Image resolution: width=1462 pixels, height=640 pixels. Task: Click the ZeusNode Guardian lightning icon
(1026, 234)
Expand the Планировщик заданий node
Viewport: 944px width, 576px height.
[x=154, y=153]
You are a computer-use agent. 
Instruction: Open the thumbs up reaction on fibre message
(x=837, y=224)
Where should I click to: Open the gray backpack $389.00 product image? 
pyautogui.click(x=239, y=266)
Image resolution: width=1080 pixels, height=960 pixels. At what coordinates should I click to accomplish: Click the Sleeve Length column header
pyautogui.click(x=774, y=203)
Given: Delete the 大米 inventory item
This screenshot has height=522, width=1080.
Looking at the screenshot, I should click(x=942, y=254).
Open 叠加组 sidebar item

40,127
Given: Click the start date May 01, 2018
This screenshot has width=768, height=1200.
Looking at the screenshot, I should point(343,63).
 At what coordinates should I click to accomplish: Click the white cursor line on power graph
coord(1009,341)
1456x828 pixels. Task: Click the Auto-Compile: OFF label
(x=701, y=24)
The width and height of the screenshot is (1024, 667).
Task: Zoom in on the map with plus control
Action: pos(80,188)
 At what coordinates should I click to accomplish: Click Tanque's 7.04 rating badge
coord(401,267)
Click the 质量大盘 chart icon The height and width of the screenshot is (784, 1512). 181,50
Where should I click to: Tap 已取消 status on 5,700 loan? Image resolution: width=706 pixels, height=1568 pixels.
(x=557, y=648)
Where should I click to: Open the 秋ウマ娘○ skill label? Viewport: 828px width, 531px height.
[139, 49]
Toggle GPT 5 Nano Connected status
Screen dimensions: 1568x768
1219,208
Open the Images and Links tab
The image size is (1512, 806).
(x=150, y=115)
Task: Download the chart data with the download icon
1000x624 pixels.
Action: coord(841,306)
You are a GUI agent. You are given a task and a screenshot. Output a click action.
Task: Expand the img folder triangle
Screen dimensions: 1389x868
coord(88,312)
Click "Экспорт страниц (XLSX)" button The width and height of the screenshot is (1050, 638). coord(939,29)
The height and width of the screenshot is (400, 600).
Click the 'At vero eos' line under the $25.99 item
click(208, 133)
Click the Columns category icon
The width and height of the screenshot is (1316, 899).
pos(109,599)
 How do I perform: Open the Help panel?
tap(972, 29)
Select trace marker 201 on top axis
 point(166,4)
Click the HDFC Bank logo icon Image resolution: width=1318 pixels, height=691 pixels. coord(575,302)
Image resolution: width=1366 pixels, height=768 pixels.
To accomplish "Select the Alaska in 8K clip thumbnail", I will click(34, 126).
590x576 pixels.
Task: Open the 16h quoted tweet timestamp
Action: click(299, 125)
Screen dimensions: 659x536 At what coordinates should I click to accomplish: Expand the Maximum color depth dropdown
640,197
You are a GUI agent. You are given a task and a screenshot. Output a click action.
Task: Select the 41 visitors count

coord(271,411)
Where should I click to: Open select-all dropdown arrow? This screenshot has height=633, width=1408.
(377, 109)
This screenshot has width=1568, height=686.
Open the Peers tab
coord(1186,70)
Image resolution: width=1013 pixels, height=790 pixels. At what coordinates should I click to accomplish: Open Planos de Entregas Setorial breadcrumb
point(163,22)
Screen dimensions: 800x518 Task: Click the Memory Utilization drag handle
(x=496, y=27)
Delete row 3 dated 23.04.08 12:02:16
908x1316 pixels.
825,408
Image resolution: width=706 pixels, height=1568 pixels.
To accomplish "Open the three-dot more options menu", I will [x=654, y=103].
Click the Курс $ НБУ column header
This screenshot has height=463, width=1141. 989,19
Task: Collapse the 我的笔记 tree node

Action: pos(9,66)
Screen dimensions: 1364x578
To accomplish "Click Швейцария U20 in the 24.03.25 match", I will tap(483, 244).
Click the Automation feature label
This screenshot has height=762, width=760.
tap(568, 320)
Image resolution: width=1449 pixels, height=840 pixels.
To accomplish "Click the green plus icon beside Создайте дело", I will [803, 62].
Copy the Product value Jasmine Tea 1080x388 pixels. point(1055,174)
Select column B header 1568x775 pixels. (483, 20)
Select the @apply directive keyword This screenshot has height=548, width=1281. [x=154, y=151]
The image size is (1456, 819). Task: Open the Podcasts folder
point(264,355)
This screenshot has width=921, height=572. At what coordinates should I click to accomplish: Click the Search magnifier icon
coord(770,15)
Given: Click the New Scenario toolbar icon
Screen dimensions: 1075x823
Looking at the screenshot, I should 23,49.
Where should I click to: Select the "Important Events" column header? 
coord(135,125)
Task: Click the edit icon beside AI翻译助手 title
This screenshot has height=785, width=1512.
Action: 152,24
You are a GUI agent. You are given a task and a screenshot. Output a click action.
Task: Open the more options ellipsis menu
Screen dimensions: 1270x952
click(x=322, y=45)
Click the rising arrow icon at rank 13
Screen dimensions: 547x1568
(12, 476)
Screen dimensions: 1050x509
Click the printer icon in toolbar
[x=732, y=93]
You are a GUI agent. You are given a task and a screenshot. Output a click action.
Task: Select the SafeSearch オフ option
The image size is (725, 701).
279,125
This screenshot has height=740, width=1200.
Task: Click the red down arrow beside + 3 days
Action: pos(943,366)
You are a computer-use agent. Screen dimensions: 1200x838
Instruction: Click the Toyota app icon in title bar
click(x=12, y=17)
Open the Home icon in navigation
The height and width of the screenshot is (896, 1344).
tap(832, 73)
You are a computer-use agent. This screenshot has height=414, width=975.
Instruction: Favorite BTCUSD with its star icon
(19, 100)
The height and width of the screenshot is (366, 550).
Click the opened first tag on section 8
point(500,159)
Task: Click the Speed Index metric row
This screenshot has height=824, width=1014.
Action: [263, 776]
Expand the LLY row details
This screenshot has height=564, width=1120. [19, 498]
┄┄┄┄┄┄┄┄┄┄
▶ Instructions to follow
Copy the items word for word, from the line containing "Where should I click to: Open the 秋ウマ娘○" through the line containing "(x=150, y=115)", with both of those lines included.

▶ The output
Where should I click to: Open the 秋ウマ娘○ skill label? Viewport: 828px width, 531px height.
[139, 49]
Toggle GPT 5 Nano Connected status
Screen dimensions: 1568x768
1219,208
Open the Images and Links tab
The image size is (1512, 806).
(x=150, y=115)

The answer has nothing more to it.